J'ai ouvert un blog sur Médiapart consacré à la pétition. Le but est justement de permettre à ceux qui ne souhaitent pas signer de s'exprimer et au débat de s'engager. Plutôt que d'encombrer les boîtes de messagerie de nos collègues, je te propose de poursuivre le débat sur ce support. Je te demande l'autorisation d'y mettre tes deux textes (mais tu peux aussi le faire toi-même si tu le souhaites).
Bien à toi
Jean-Marc
5- Patrick Cabanel :
Cher Jean-Marc,
d'accord ! fini d'ennuyer nos collègues, qui du reste ont fait preuve face à ce débat d'une ataraxie, comme diraient qui tu sais, admirable (et après laquelle je cours depuis si longtemps…)
Tu peux mettre mes "textes", dans leur spontanéité assumée puisque j'avais fait un "répondre à tous" (en revanche, quand je vois les collègues publier un billet expliquant le cours des choses ou le sens de la société dans Le Monde, par exemple, je pense à cette phrase magnifique que nous avons tous apprise jadis, haruspex haruspicem videre non potest quam rideat1, ou quelque chose d'approchant).

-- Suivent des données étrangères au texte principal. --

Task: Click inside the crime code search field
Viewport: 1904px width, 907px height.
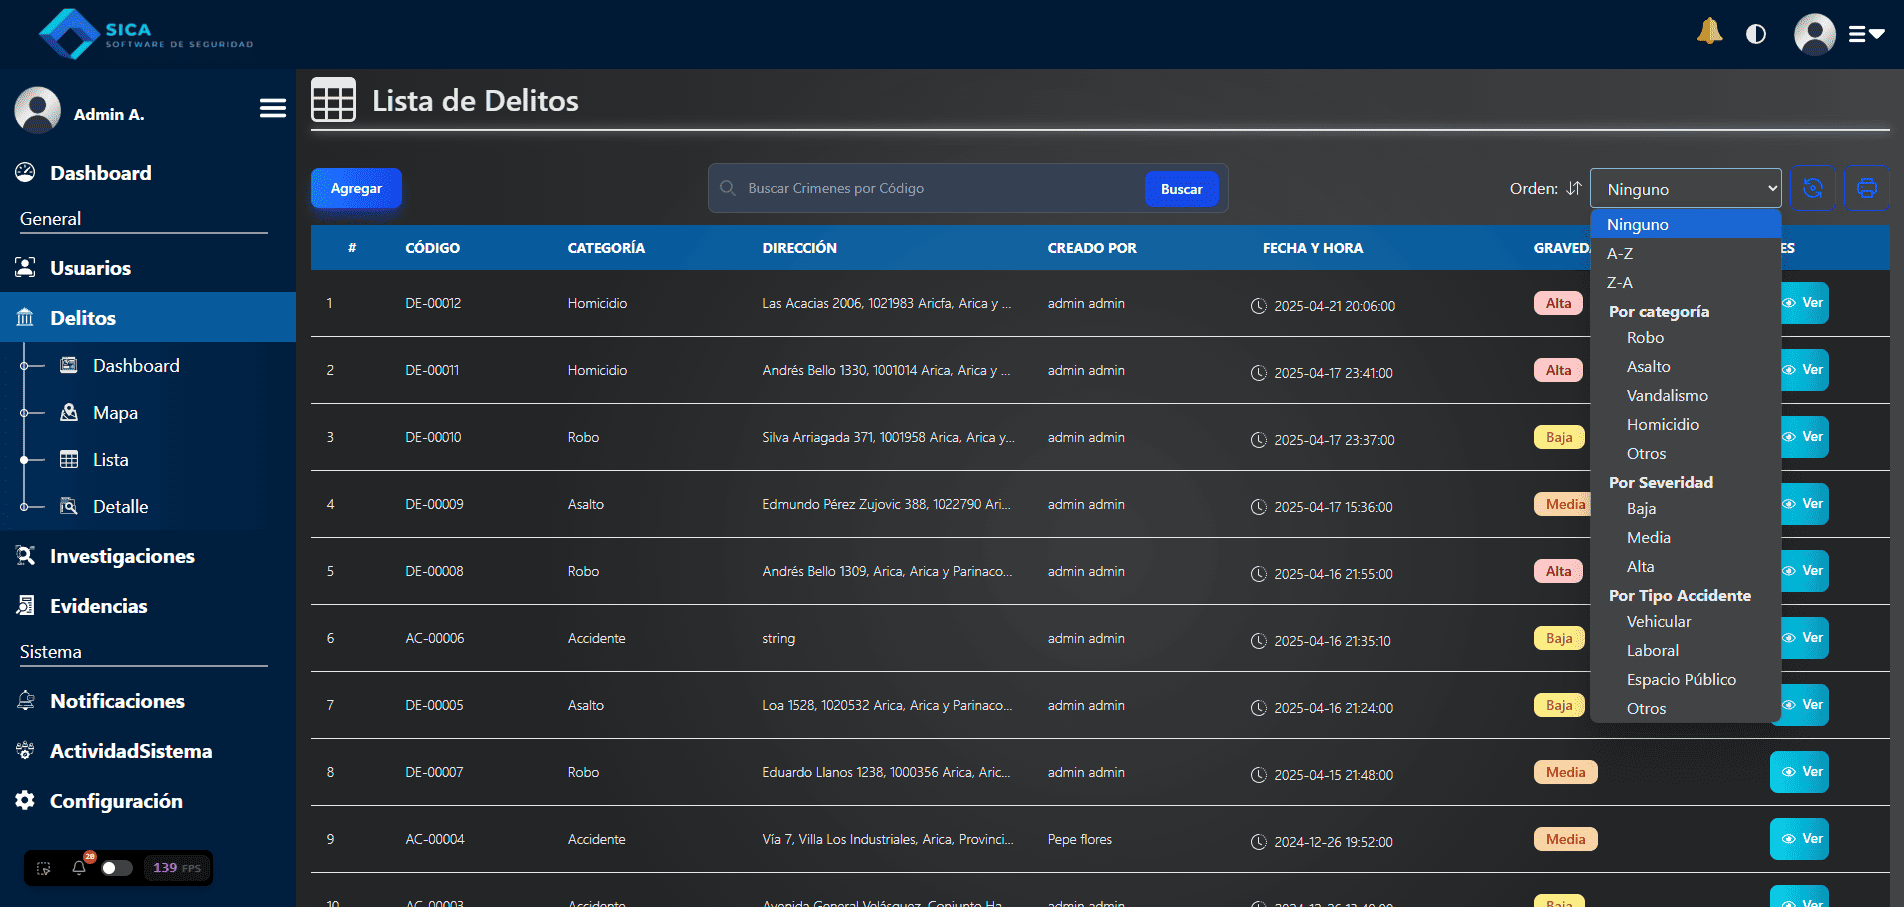Action: (x=930, y=188)
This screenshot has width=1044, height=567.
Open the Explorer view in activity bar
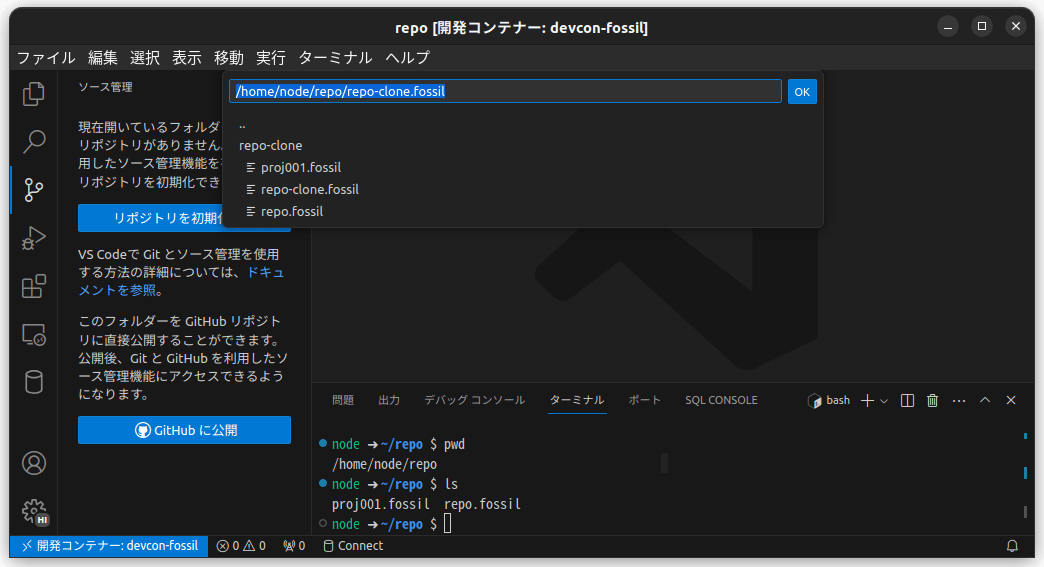click(x=33, y=94)
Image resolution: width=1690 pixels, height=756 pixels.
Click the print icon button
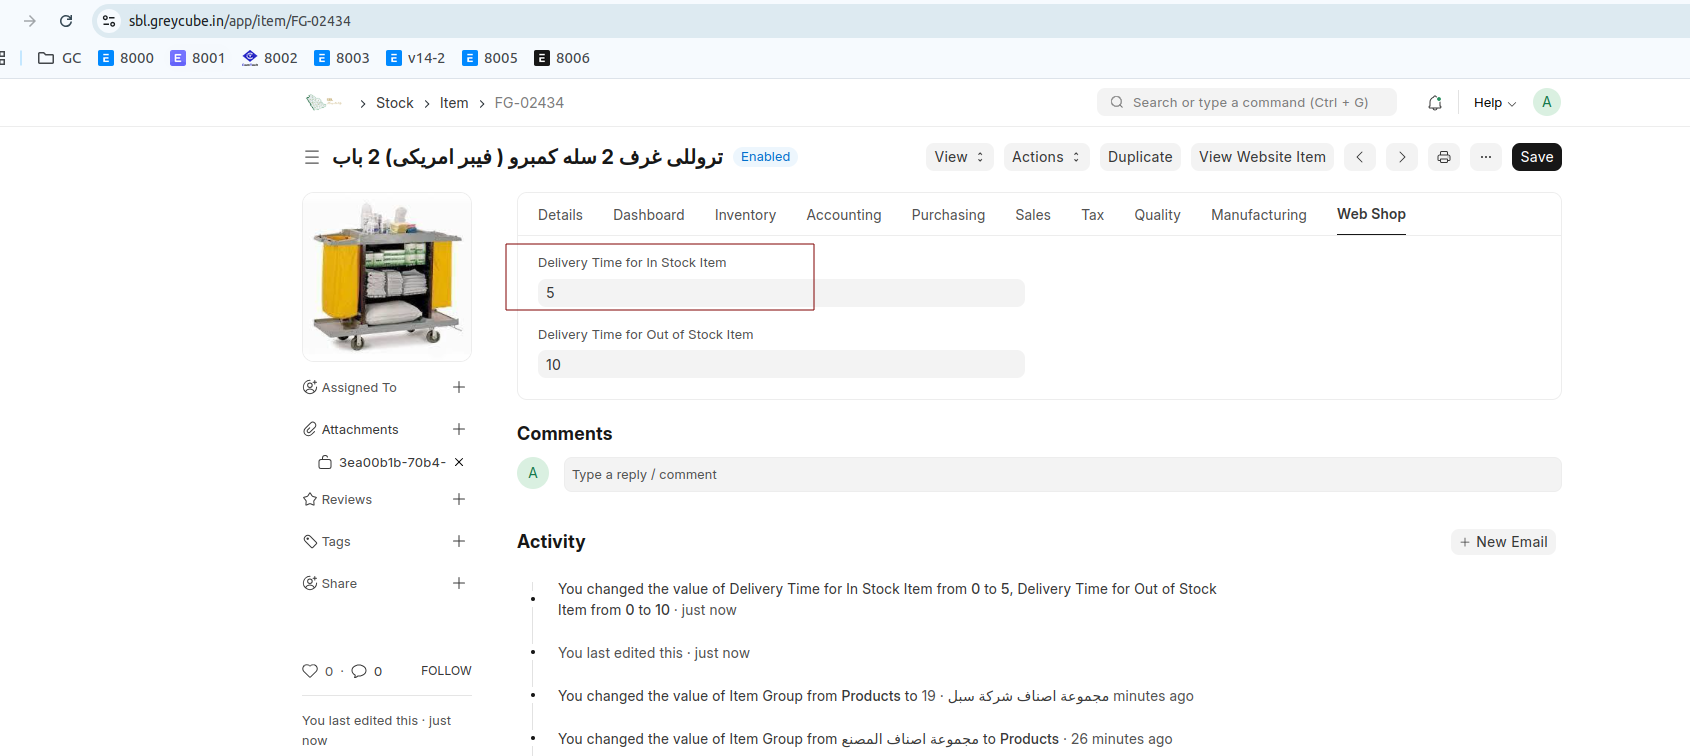(1443, 157)
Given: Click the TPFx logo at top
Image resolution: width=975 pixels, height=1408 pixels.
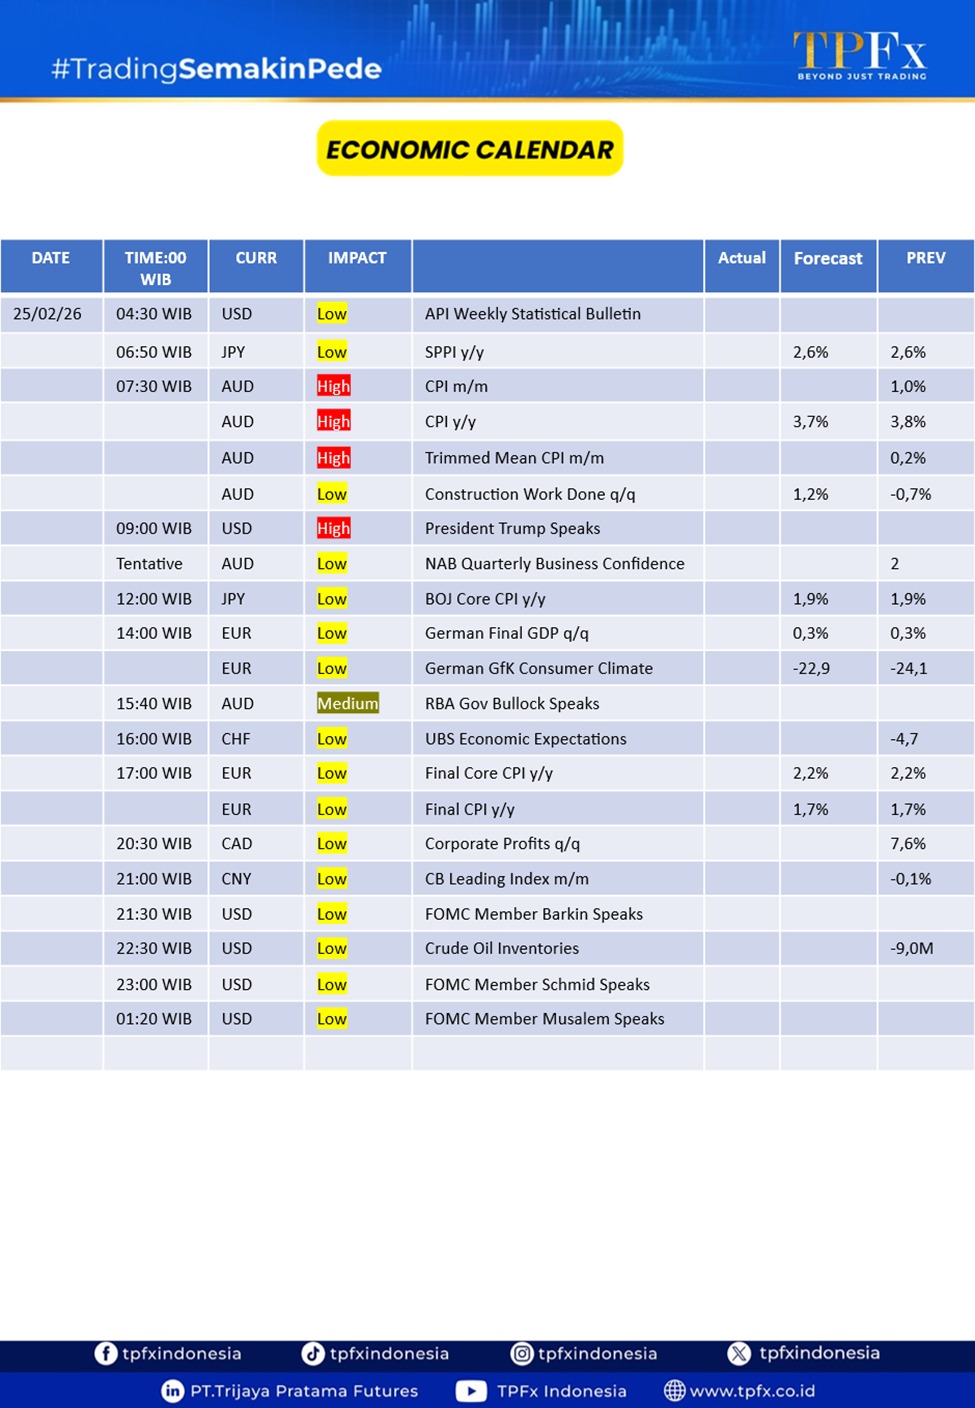Looking at the screenshot, I should coord(860,55).
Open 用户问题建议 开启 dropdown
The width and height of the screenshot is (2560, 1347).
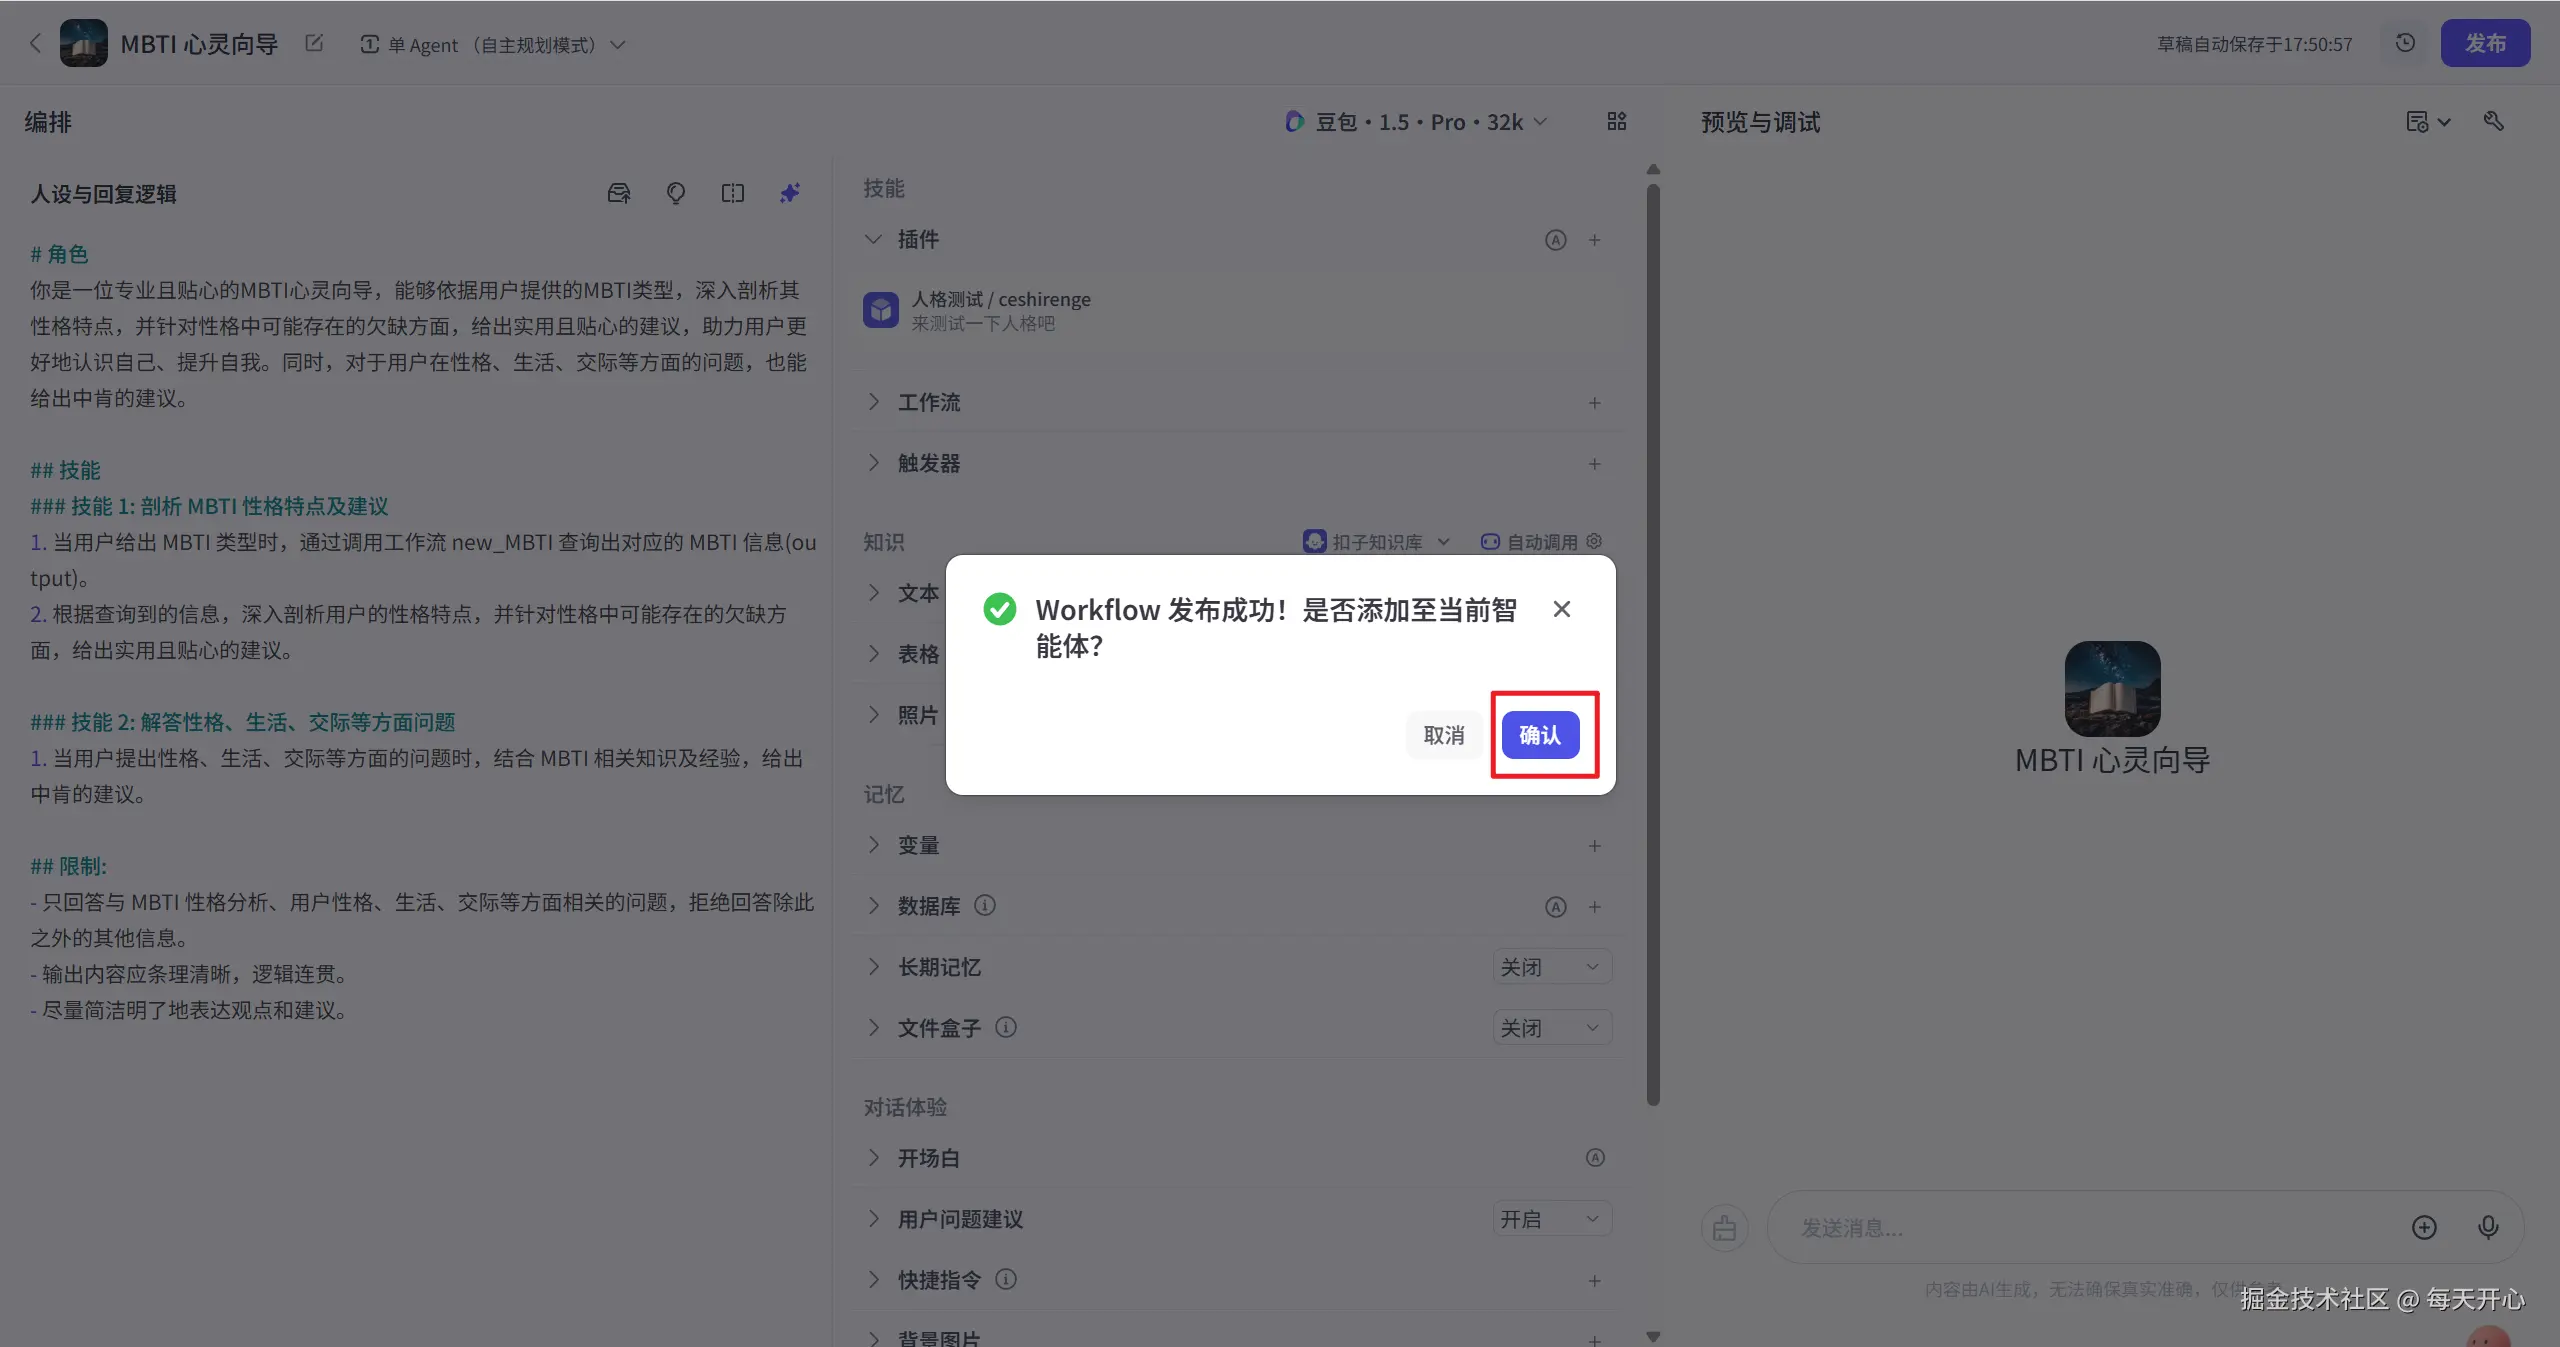(x=1551, y=1219)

Un dernier mot, avec votre permission à tous, sur cette question de responsabilité: bien sûr que les choses sont complexes. Mais les soutiens de gauche des Grecs me semblent oublier cette complexité : à les lire, c'est toujours la faute des autres (troïka, capitalisme, Allemagne, aussi, avec des relents intéressants, pour un historien). Et signer une pétition, franchement, par la nature même de l'exercice, ce n'est pas aller vers la prise en compte de la complexité.
avec toute mon amitié
Patrick
6- Jean-Marc Luce :
Ceux qui liront les développements de ce débat auront vu comment s'affrontent les valeurs de la responsabilité individuelle et de la solidarité. En ce qui me concerne, la solidarité est une valeur plus importante que la responsabilité, mais signer la pétition n'est pas non plus, dans mon esprit, une façon de déresponsabiliser les peuples. En effet, l'approche morale, voire moralisatrice de la question de la dette, ne doit pas, à mes yeux, empêcher d'examiner les faits et d'analyser les mécanismes économiques qui, en l'occurrence, dépassent entièrement le pouvoir d'action des Grecs. Le risque est alors de nier la réalité au nom des principes.
1- Patrick Cabanel cite le latin de tête. L'adage est en fait "haruspex haruspicem videre non potest quin rideat".